### Work required
Take the material below and reproduce, word for word, only the lines from the line with "als Mitarbeiter/in (151, 2015)" through the line with "B12 (44, 89)".

### Records
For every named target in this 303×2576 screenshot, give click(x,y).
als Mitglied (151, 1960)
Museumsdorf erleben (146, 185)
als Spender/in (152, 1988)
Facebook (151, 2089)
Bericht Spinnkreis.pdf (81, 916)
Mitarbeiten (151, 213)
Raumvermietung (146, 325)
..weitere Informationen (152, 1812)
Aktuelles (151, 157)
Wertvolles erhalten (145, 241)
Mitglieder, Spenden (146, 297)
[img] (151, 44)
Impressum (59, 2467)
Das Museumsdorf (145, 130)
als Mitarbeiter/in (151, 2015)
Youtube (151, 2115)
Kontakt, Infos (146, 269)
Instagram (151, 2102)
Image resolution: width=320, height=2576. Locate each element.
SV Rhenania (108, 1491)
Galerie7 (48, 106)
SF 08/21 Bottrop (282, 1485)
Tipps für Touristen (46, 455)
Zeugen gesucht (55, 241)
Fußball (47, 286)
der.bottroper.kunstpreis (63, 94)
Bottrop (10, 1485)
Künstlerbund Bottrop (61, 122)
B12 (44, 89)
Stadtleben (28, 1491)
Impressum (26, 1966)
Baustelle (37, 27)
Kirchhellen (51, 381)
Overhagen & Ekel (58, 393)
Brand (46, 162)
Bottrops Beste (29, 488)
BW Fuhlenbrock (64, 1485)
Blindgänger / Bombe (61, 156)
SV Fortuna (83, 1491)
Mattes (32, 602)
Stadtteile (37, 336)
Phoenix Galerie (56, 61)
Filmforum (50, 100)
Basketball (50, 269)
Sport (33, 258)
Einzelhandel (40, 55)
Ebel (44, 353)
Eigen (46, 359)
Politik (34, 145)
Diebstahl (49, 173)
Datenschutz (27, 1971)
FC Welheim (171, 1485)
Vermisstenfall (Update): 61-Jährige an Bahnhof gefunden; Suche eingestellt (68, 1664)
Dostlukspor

### The completed task
als Mitarbeiter/in (151, 2015)
Youtube (151, 2115)
Kontakt, Infos (146, 269)
Instagram (151, 2102)
Image resolution: width=320, height=2576. Locate each element.
SV Rhenania (108, 1491)
Galerie7 (48, 106)
SF 08/21 Bottrop (282, 1485)
Tipps für Touristen (46, 455)
Zeugen gesucht (55, 241)
Fußball (47, 286)
der.bottroper.kunstpreis (63, 94)
Bottrop (10, 1485)
Künstlerbund Bottrop (61, 122)
B12 (44, 89)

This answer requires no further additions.